Consequently, hospitals are considered a hub for tracing, treating and preventing illnesses associated with food insecurity.
A medical institution may fulfill a number of criteria to become committed or designated as a "hunger-free hospital.
" The basis of the model is to screen patients for food insecurity, and then connect positively screened patients with short and long term nutrition assistance.
Furthermore, the information obtained through these food insecurity screenings may be recorded in the patient's Electronic Medical Record for future reference and used to more comprehensively treat food insecure patients.
Aggregate data may also be relayed to the city government to allow more accurate tracking and record keeping of food insecurity rates at a city-wide, and potentially state or nation-wide level.
Implementation of this model relies on building relationships with key stakeholders, such as hospitals, government agencies, food providers, food pantries and city administrators.
The contribution of hospitals interested in the "hunger-free hospital" project is dependent on their willingness to address and ability to achieve outlined objectives in the model.

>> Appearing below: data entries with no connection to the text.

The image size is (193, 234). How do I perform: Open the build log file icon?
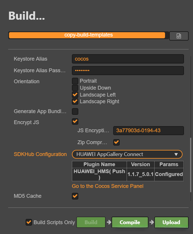pyautogui.click(x=179, y=36)
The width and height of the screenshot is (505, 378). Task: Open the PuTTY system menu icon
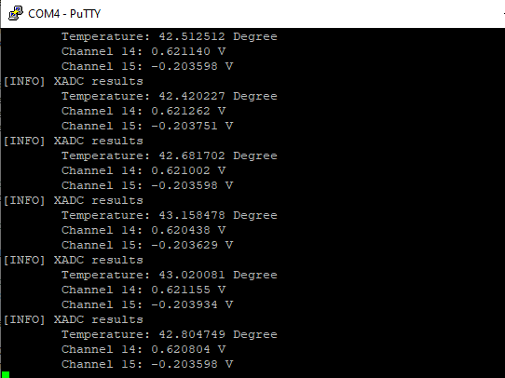pyautogui.click(x=16, y=14)
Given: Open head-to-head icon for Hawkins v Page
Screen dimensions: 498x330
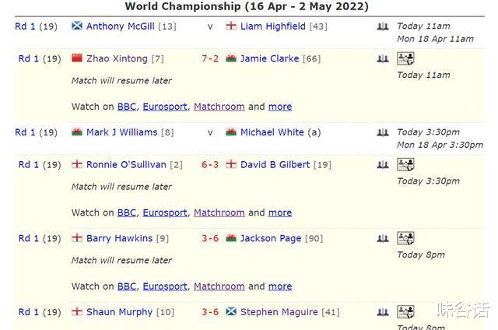Looking at the screenshot, I should (x=383, y=238).
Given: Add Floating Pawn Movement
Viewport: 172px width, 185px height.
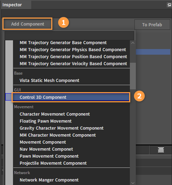Looking at the screenshot, I should point(46,121).
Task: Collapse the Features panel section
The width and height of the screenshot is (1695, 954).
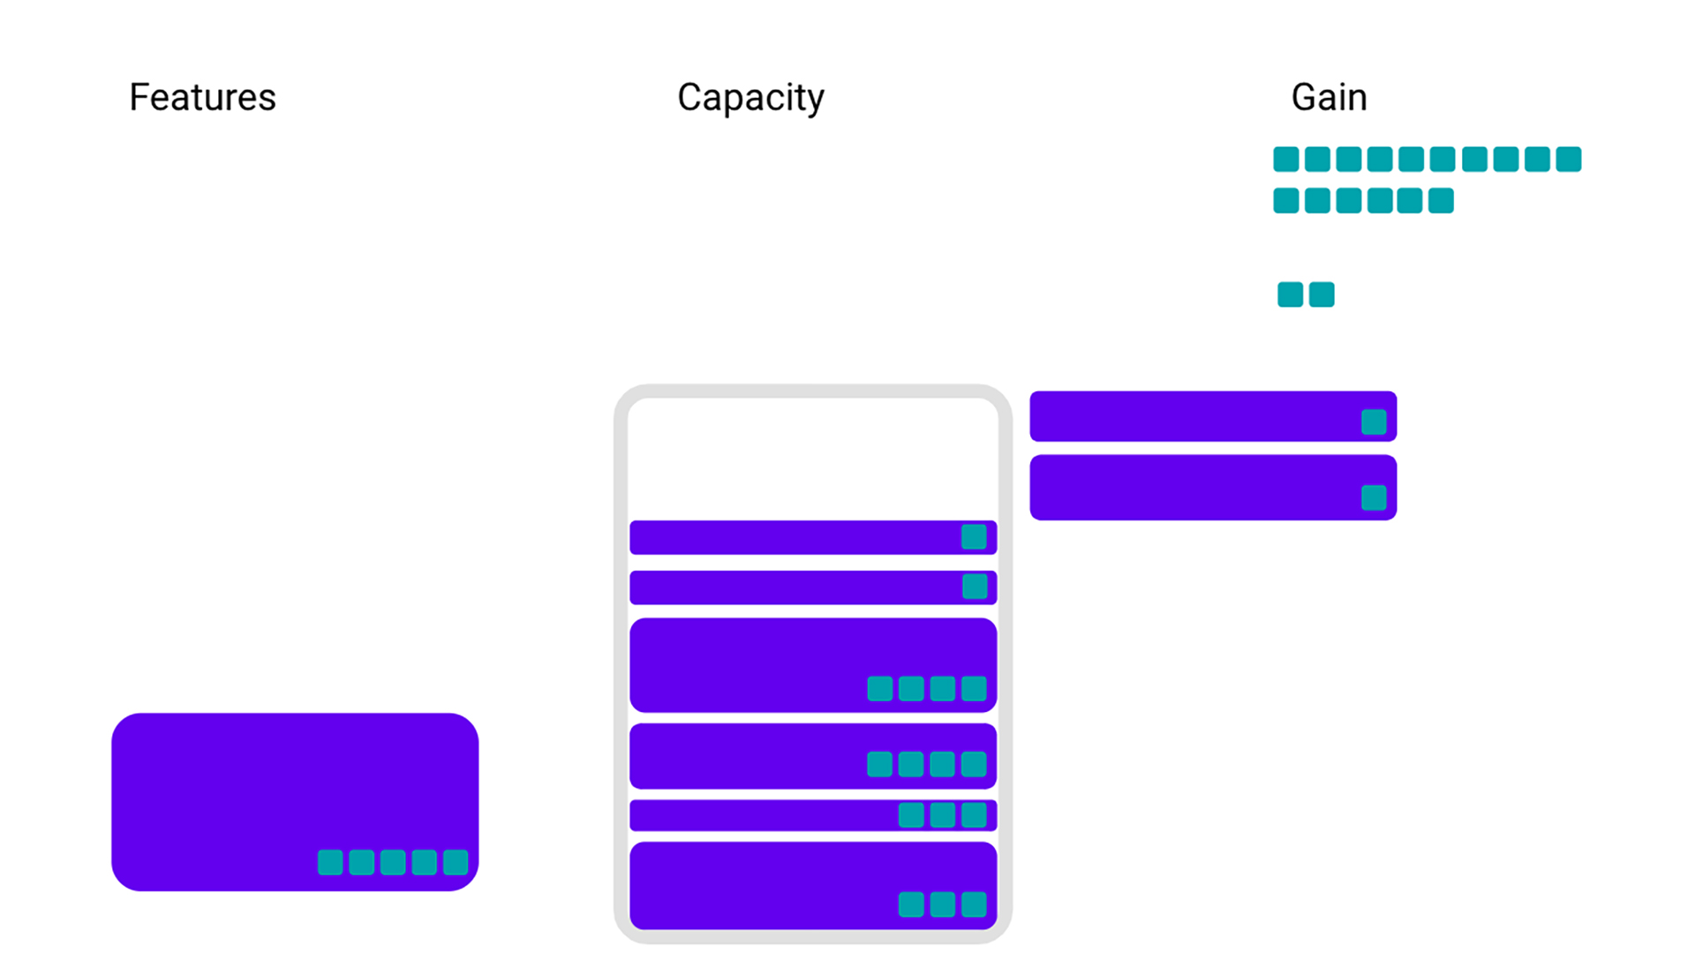Action: coord(204,95)
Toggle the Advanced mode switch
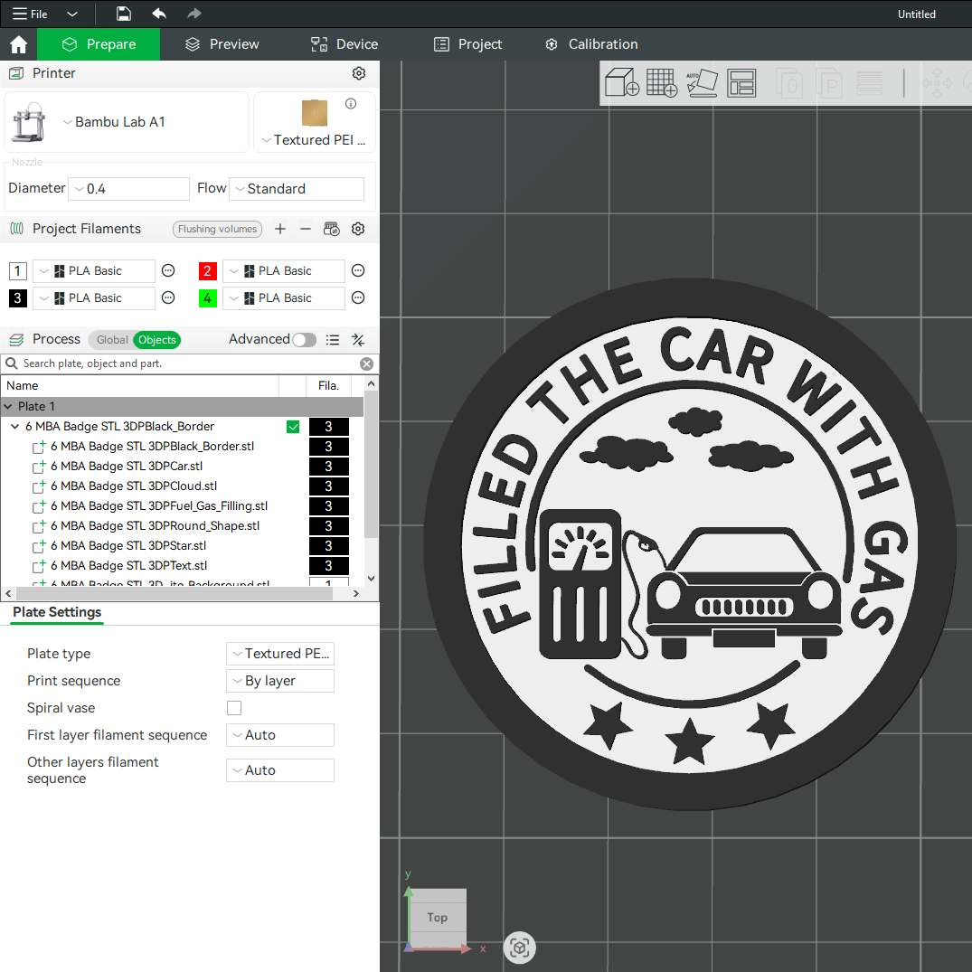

Each hospital, city and state has their own culture, beliefs and best interests in terms of addressing food insecurity in their own areas.
Therefore, adjustments for the best-fit model are necessary for successful implementation.
Reaching more medical institutions and branching out to nearby regions is recommended for the continual expansion of this project.
The ongoing dissemination of the "hunger-free hospital" model may be used as an intervention for addressing food insecurity or used as a significant part of a larger plan for providing surveillance and alleviating food insecurity in the US.